Speech Title: "Protein Arginine Methyltransferase 5 (PRMT5): An Emerging Oncogene and Therapeutic Target in Prostate Cancer"
Abstract: Protein arginine methyltransferase 5 (PRMT5) is a type II arginine methyltransferase that can catalyze symmetric dimethylation of arginine residues in histones and non-histone protein substrates. Although most of earlier studies were focused on the biochemical and structural characterization of PRMT5, recent evidence has shown that PRMT5 may function as an oncogene in multiple human cancers via both epigenetic and non-epigenetic mechanisms. I will introduce recent progress in our understanding of how PRMT5 functions in human cancers along with our novel discoveries in prostate cancer. I will also discuss how PRMT5-interacting proteins that are considered PRMT5 cofactors may cooperate with PRMT5 to regulate PRMT5 activity and target gene expression, and how PRMT5 can interact with other epigenetic regulators implicated in the development and progression of prostate and other cancers. Finally, I will discuss the current status of therapeutic development targeting PRMT5 as a novel cancer treatment approach.
Keynote Speaker II
Prof. Walter Herzog
University of Calgary, Canada
Dr. Herzog did his undergraduate training in Physical Education at the Federal Technical Institute in Zurich, Switzerland (1979), completed his doctoral research in Biomechanics at the University of Iowa (USA) in 1985, and completed postdoctoral fellowships in Neuroscience and Biomechanics in Calgary, Canada in 1987. Currently, Dr. Herzog is a Professor of Biomechanics with appointments in Kinesiology, Medicine, Engineering, and Veterinary Medicine, holds the Canada Research Chair for Cellular and Molecular Biomechanics, and is appointed the Killam Memorial Chair for Inter-Disciplinary Research at the University of Calgary. His research interests are in musculoskeletal biomechanics with emphasis on mechanisms of muscle contraction focusing on the role of the structural protein titin, and the biomechanics of joints focusing on mechanisms of onset and progression of osteoarthritis. Dr. Herzog is the recipient of the Borelli Award from the American Society of Biomechanics, the Career Award from the Canadian Society for Biomechanics, the Dyson Award from the International Society of Biomechanics in Sports, the Muybridge Award from the International Society of Biomechanics, and recently received the Killam Prize in Engineering from the Canada Council for the Arts for his contributions to Biomedical research. He is the past president of the International, American and Canadian Societies for Biomechanics. He was inducted into the Royal Society of Canada in 2013.

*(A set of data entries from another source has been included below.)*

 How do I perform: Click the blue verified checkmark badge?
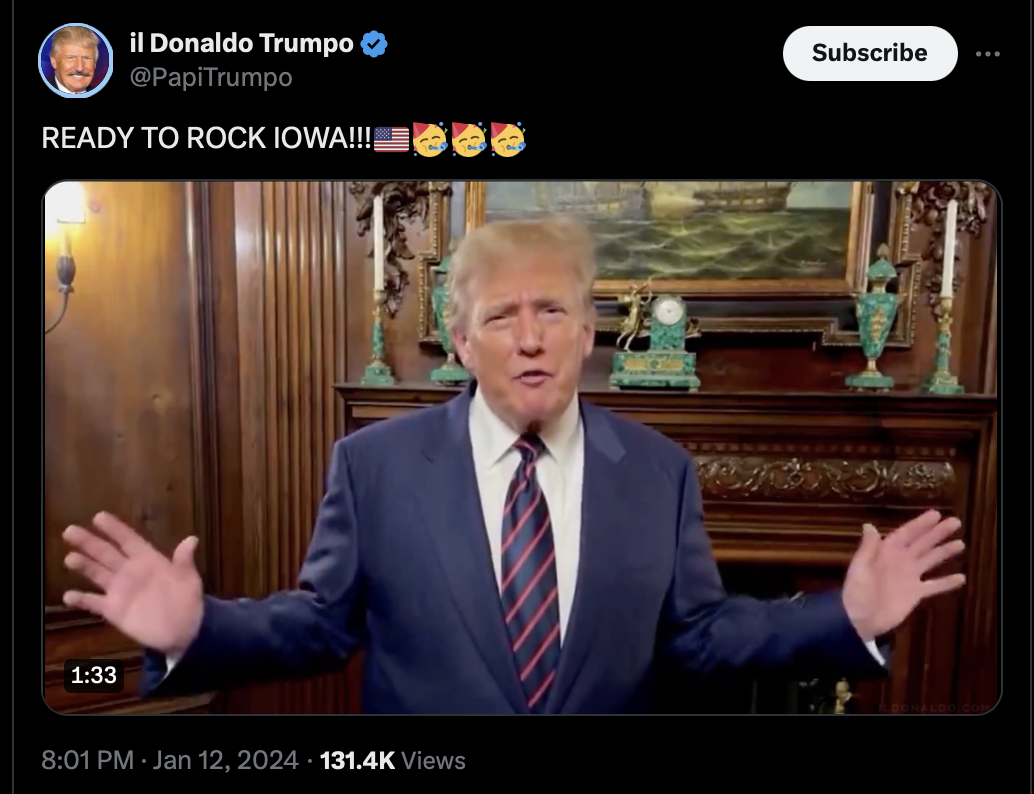coord(374,44)
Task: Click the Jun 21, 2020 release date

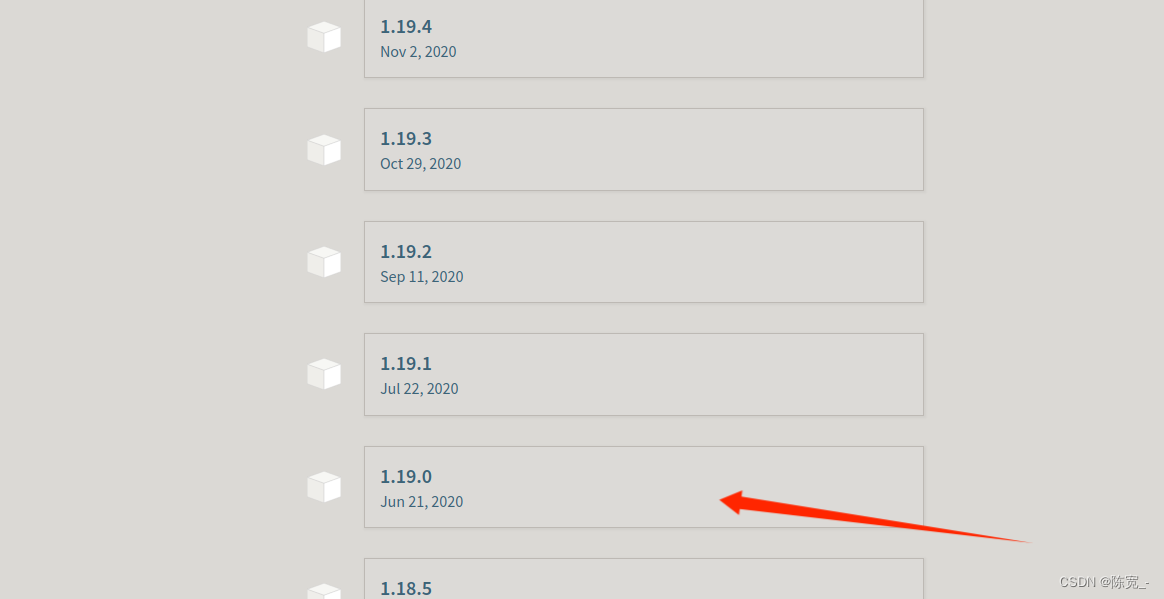Action: click(422, 502)
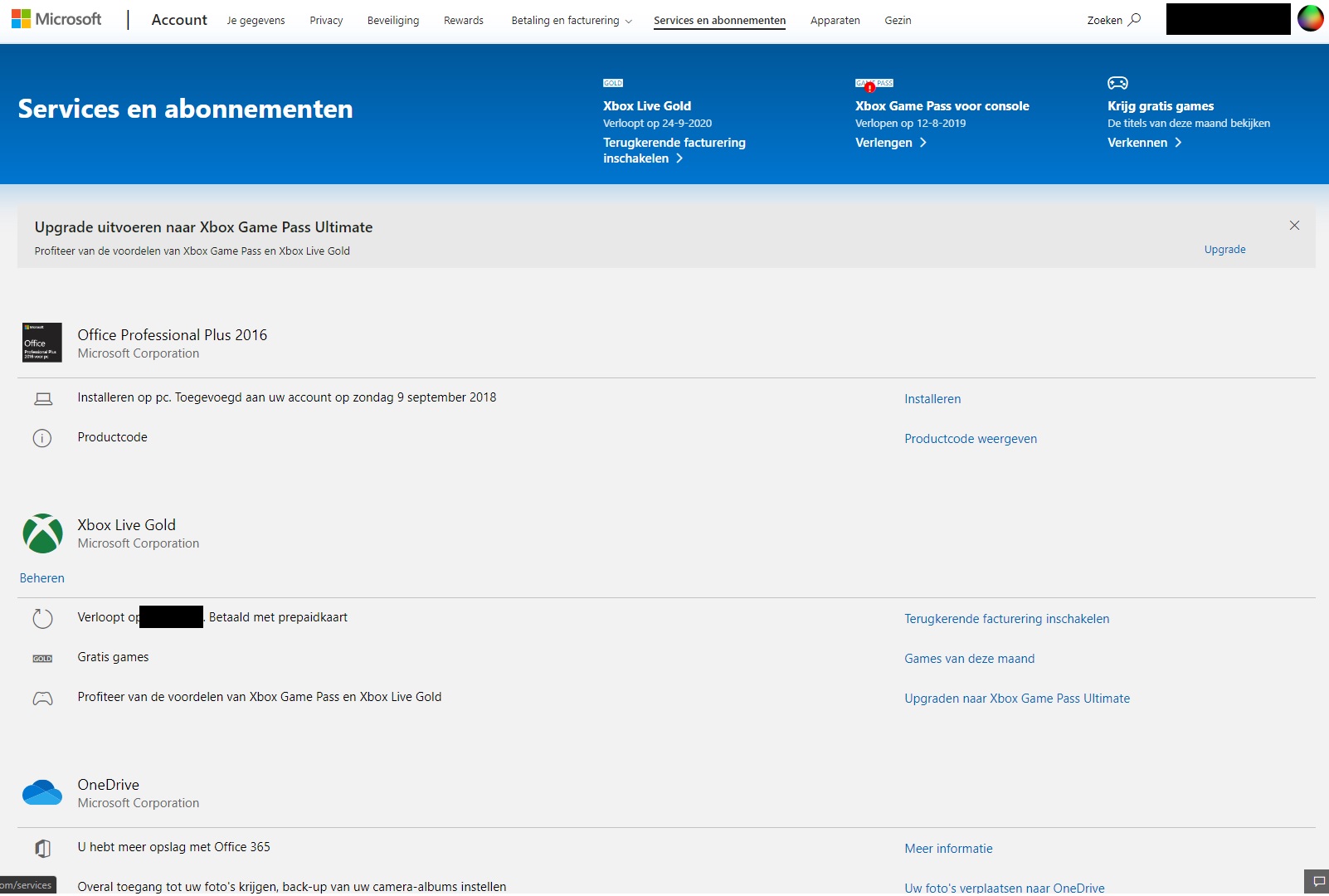
Task: Click the controller icon above Krijg gratis games
Action: (x=1117, y=83)
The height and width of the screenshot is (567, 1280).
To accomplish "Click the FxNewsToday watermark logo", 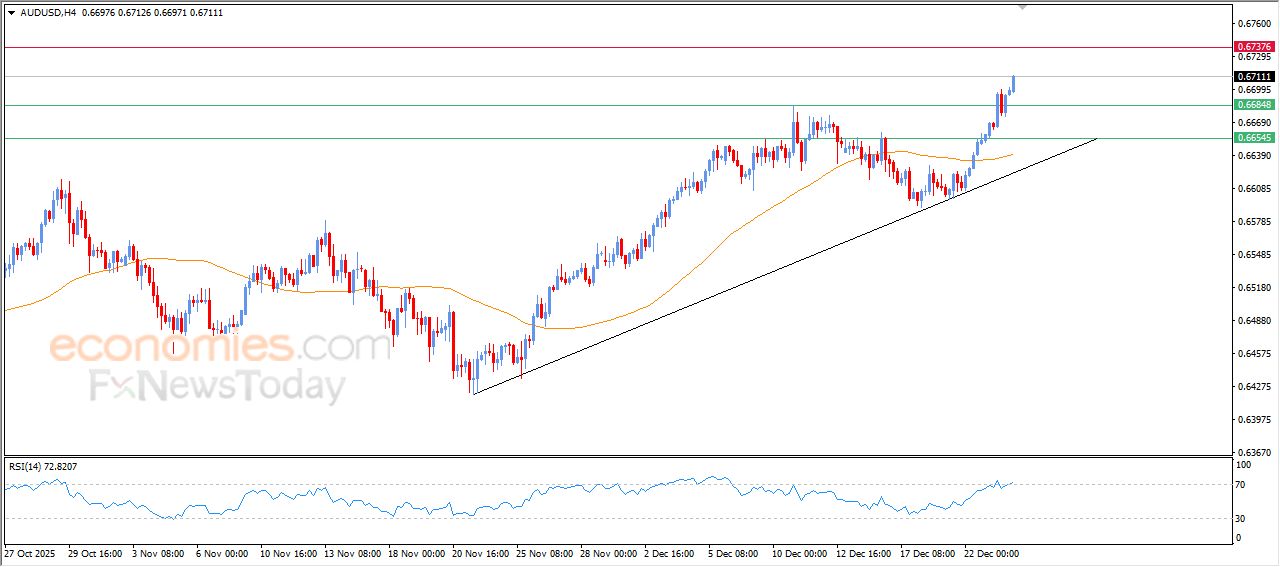I will (x=218, y=386).
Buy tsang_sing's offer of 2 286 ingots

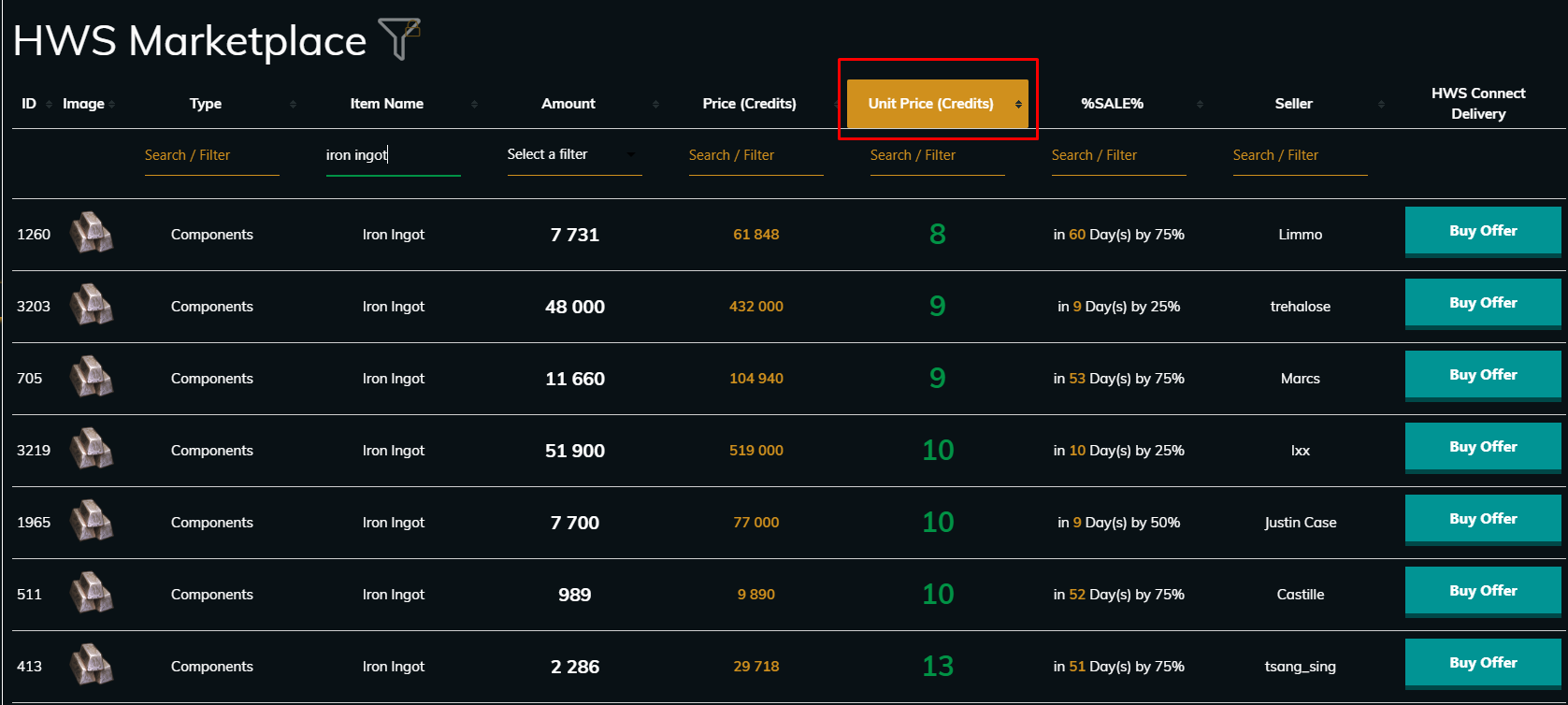click(x=1482, y=663)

Speech Title: "Recent Observations on the Molecular Mechanisms of Muscle Contraction"
Abstract: Eccentric muscle contractions are not well captured by the cross-bridge theory of muscle contraction. Specifically, the permanent extra force obtained after stretching an active muscle cannot be explained with current thinking. We discovered that aside from the contractile proteins, actin and myosin, the filamentous protein titin is also involved in active force regulation. Using genetic modifications of titin, anti-body labeling of titin within myofibrils, and first ever mechanical measurements on mechanically isolated sarcomeres, we identified how titin functions in situ in skeletal and cardiac muscles. We found that elongation of titin in active and passive muscle differ. In passive muscle, the entire filament is elongating upon muscle stretching, while in active muscle only the distal elements elongate; the proximal segments remain at a constant length. Furthermore, genetic deletion of the N2A segment changes titin’s in situ function dramatically. Finally, titin works similarly in cardiac and skeletal muscle, despite vastly different isoforms and reports in the literature to the contrary. We conclude that titin is responsible for the extra permanent force following elongation of active muscles in cardiac and skeletal tissues and suggest that titin does this by binding its proximal segments to actin upon muscle activation.